Miro mi cara en el espejo para saber quien soy, para saber cómo me portaré dentro de unas horas, cuando me enfrente con el fin. Mi carne puede tener miedo; yo, no”.
La responsabilidad ante el sufrimiento y las muertes encuentra también concordancia entre el texto escrito por Rudolf Höss y el personaje imaginado por Borges. Así, el comandante de Auschwitz expresa:
“Cuántas veces tuve que esforzarme por aquel entonces para parecer duro e implacable! Pensaba que se me exigía realizar un esfuerzo sobrehumano; sin embargo, Eicke exigía que fuésemos aún más severos e inclementes con los prisioneros. Afirmaba que un SS debía ser capaz de aniquilar a sus propios padres si estos ofendían al estado o traicionaban el ideario de Adolf Hitler”.
Otto Dietrich zur Linde, en Deutsches Requiem, dice:
“El ejercicio de ese cargo no me fue grato; pero no pequé nunca de negligencia. El cobarde se prueba entre las espadas: el misericordioso, el piadoso, busca el examende las cárceles y el dolor ajeno”.

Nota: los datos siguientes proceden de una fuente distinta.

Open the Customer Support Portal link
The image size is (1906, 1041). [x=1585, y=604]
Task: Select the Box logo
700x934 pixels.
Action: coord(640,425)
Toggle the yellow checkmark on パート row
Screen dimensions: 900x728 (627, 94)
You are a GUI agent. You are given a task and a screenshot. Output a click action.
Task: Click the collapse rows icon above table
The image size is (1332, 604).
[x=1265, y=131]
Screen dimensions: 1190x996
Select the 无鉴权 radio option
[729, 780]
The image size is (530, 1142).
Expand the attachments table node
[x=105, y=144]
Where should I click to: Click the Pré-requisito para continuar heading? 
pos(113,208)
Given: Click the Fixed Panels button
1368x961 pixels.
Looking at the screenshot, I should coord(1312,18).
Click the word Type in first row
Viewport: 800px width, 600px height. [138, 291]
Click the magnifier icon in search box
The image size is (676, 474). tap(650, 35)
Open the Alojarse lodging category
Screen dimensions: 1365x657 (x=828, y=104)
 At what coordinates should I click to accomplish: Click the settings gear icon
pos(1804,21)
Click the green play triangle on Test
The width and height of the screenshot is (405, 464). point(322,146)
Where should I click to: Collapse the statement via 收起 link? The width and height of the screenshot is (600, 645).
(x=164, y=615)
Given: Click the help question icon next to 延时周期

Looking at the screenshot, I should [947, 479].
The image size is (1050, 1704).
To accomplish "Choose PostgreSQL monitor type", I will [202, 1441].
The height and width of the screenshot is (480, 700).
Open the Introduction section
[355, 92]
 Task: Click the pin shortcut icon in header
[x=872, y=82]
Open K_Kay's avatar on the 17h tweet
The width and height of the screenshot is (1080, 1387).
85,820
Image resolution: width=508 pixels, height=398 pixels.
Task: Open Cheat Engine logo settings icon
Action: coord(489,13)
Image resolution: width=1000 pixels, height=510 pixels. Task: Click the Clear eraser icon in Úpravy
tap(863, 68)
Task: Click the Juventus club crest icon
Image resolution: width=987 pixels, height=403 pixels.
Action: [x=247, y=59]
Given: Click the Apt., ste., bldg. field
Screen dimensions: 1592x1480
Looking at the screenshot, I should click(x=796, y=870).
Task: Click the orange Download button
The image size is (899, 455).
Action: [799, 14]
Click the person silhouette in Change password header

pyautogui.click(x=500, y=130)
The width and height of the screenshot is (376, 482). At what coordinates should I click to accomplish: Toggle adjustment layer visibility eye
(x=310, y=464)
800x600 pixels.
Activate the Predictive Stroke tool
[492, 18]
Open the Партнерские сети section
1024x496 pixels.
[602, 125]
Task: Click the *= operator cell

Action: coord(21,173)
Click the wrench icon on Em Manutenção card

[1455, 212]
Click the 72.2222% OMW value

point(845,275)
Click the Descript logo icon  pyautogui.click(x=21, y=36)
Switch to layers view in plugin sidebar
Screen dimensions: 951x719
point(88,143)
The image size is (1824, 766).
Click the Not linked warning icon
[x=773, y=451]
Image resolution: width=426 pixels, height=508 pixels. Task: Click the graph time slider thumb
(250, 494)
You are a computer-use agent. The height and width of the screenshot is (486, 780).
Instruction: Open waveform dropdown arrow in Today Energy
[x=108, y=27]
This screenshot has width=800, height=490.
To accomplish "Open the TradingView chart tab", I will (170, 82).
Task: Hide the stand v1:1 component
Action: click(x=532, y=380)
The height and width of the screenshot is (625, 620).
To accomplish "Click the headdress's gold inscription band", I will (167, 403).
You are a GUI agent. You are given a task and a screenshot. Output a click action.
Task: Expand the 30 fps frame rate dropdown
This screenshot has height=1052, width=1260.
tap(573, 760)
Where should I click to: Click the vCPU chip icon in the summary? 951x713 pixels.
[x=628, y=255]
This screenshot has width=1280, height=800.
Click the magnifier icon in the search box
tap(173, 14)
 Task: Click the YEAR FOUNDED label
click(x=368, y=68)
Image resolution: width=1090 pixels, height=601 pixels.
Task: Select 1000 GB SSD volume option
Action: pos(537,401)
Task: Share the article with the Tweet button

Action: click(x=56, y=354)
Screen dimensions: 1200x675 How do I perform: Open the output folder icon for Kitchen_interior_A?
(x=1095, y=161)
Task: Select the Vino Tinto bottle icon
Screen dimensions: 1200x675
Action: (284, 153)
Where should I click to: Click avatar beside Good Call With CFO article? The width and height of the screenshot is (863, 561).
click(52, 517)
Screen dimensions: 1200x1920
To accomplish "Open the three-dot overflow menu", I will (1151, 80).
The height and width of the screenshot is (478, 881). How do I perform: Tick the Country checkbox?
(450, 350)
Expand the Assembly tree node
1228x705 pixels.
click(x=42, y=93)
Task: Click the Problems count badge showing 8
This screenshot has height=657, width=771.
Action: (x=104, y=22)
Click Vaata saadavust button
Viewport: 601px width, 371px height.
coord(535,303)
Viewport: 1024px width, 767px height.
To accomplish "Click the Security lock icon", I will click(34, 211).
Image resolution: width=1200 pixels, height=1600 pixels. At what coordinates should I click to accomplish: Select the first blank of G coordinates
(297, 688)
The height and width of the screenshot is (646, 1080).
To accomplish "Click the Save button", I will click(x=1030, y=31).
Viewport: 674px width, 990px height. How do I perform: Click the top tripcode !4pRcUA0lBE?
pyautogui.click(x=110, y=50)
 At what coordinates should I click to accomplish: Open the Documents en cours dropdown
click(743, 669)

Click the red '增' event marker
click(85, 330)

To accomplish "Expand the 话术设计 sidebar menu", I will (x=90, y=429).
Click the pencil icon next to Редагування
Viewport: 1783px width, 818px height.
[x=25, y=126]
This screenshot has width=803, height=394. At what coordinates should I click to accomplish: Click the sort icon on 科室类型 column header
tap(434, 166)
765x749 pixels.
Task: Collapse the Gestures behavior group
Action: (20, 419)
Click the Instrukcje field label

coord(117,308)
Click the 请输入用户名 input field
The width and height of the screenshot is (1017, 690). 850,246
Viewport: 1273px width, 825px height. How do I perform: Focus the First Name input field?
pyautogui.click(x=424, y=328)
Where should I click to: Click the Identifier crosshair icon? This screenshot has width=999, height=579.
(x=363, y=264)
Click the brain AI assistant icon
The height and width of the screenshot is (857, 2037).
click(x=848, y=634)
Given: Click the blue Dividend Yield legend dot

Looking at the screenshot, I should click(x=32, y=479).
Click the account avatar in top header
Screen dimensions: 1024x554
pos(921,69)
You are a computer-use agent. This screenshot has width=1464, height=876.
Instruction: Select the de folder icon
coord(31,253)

Borges no pudo leer casi ninguno de los testimonios de los ejecutores y verdugos del nazismo en el momento de la redacción de Deutsches Requiem. Debemos a su genio la intuición y el descifrado del lenguaje frío, monocorde y severo que caracterizó a muchos de los actores de aquel período infausto y la indagación de una forma de pensamiento para siempre, y por fortuna (eso desearíamos), aniquilada.